9-Sendikal örgütlülüğün önündeki engeller kaldırılmalı, örgütlenmenin önü açılmalıdır. Bu bağlamda inşaat iş kolundaki sendikaların şantiyelere girişine hiçbir şekilde engel konulmamalıdır.

DİSK Yönetim Kurulu üyesi ve Limter-İş Sendikası Başkanı Kamber Saygılı ise  iş cinayetinin katillerini tanıdıklarını, bu cinayetlerin nedenlerini de bildiklerini ifade ederek sözlerine başlayarak “İzmit’te çöken viyadük değildi, devletleşmiş olan hükümetin beton ekonomisiydi, taşeron sistemiydi, çöken her gün her saat bir iş cinaeyti işleyen patronların sırtını sıvazlayan politikalarıdır” dedi.  İnsanların, işçilerin kuşlar gibi durmadan öldürüldüklerini  fakat hükümetin bu cinayetlere sessiz kaldığını, patronların sırtını sıvazlamaya devam ettiğini belirten Saygılı, iş cinayeti gerçekleşir gerçekleşmez hükümetin Cengiz-Kolin-Limak’ı korumak için yayın yasağı getirdiğine dikkat çekti.  Daha önce yaşanan  Davutpaşa patlaması, Soma, Torunlar, Şirvan gibi iş cinayetlerini hatırlatan Saygılı, iş cinayetlerinin sona erdirilmesinin hükümetin ve patronların insafına bırakılamayacağını, bunun sendikalar, mes lek örgütlerinin ve emekten yana olan kamuoyunun görevi olduğunu ifade etti.

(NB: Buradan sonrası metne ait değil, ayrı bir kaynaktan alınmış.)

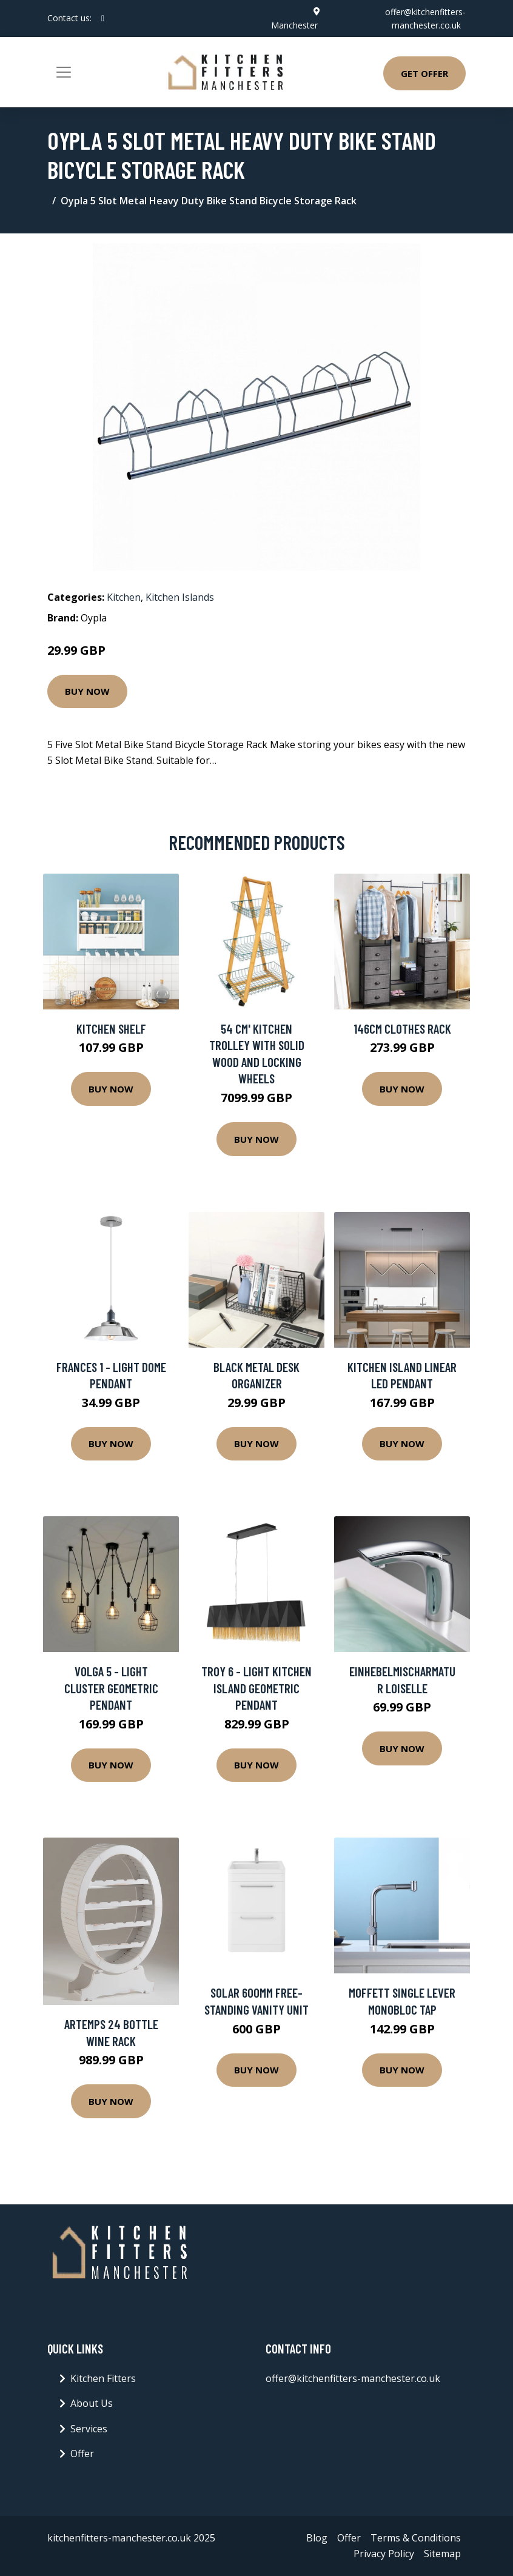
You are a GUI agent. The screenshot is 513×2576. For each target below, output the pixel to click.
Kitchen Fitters (103, 2378)
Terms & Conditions (415, 2537)
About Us (91, 2403)
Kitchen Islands (180, 597)
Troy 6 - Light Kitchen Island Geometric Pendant (256, 1688)
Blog (316, 2537)
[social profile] (102, 18)
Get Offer (424, 73)
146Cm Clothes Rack (402, 1028)
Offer (82, 2453)
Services (88, 2428)
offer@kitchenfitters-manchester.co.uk (353, 2378)
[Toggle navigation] (63, 72)
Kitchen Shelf (111, 1028)
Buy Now (87, 691)
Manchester (294, 24)
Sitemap (442, 2553)
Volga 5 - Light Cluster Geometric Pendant (111, 1688)
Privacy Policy (384, 2553)
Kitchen (124, 597)
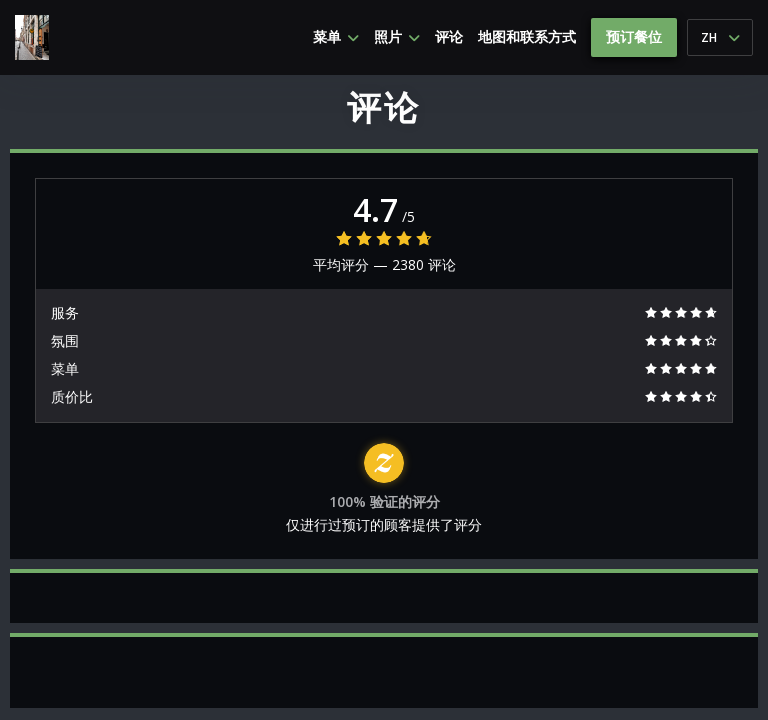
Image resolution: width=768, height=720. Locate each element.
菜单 (336, 37)
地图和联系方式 (527, 37)
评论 (449, 37)
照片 (397, 37)
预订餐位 (634, 36)
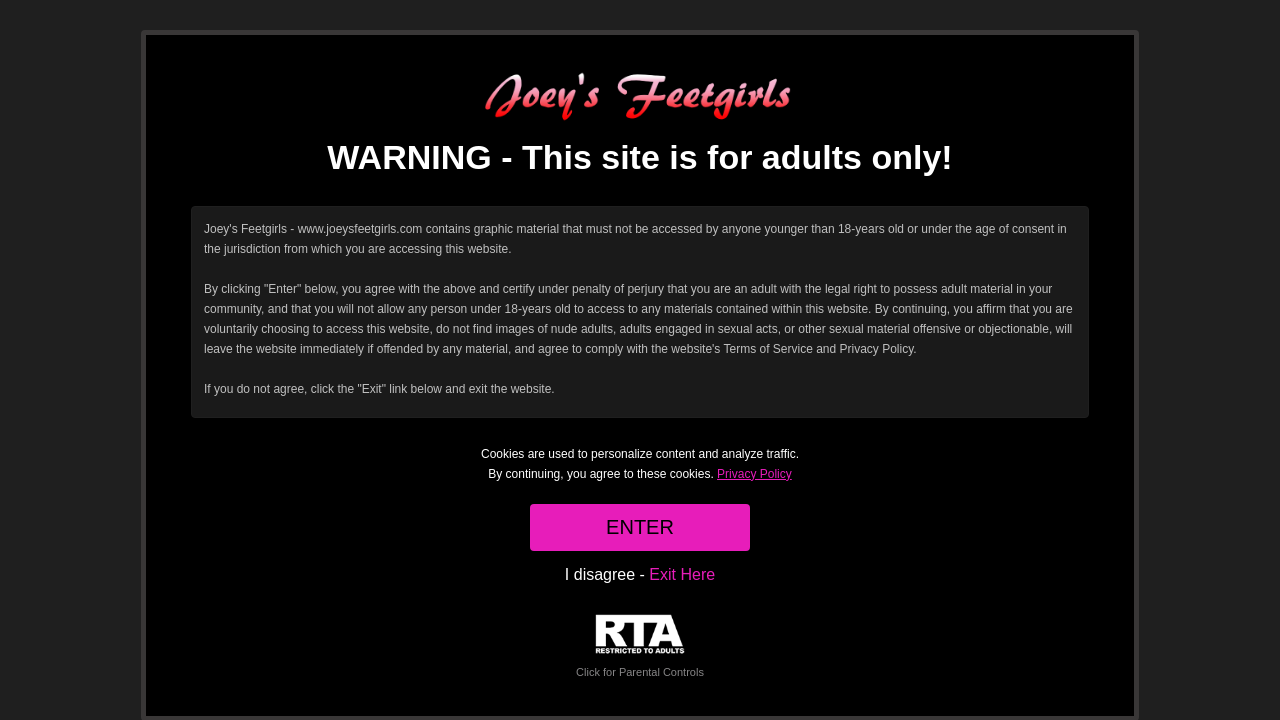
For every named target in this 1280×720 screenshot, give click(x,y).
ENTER (640, 527)
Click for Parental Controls (640, 646)
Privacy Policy (754, 474)
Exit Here (682, 574)
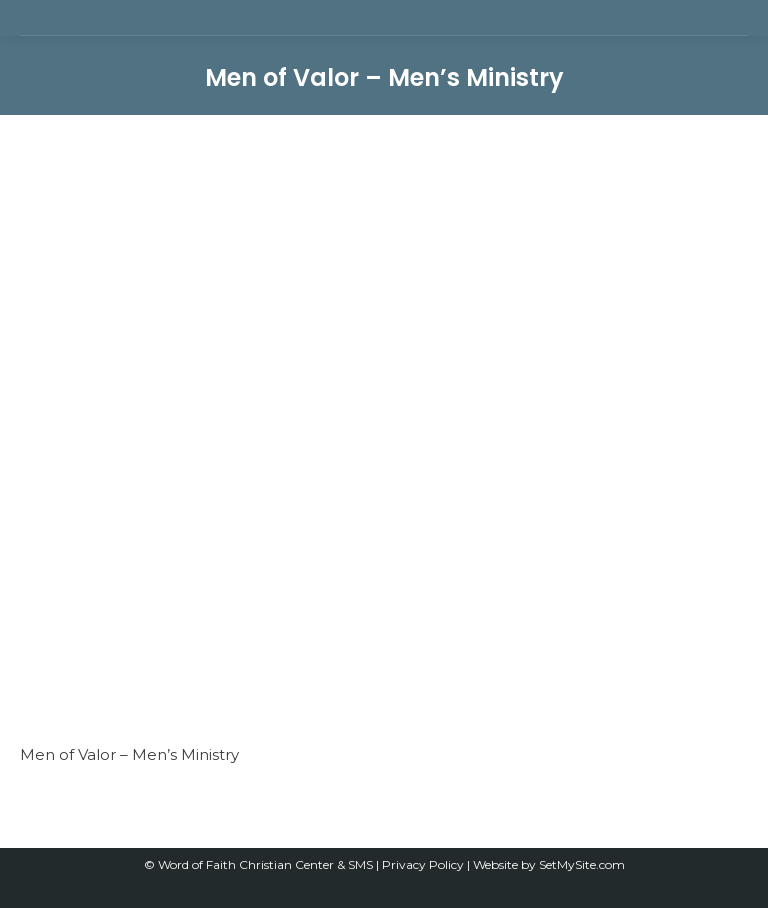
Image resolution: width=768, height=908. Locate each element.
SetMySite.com (582, 864)
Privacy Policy (424, 864)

Saygılı sözlerini DİSK olarak iş cinayetlerine neden olan patronların ve hükümete karşı mücadele edeceklerini belirtti.

Basın açıkaması platform bileşenlerinin, “Çalışırken Ölmek İstemiyoruz”, “İnşaat İşçisi Köle Değildir”, “İş Kazası  Değil Bu Bir Cinayet”,  “İşçilerin Birliği Sermayeyi Yenecek” sloganlarının ardından 3. Havalimanı’nda iş bırakma eylemine katılan 31’i tutuklu 61 kişi hakkında açılan ve 5 Aralıkta Gaziosmanpaşa Adliyesi’nda saat 09.30’da görülecek davaya çağırı yapılarak sonlandırıldı.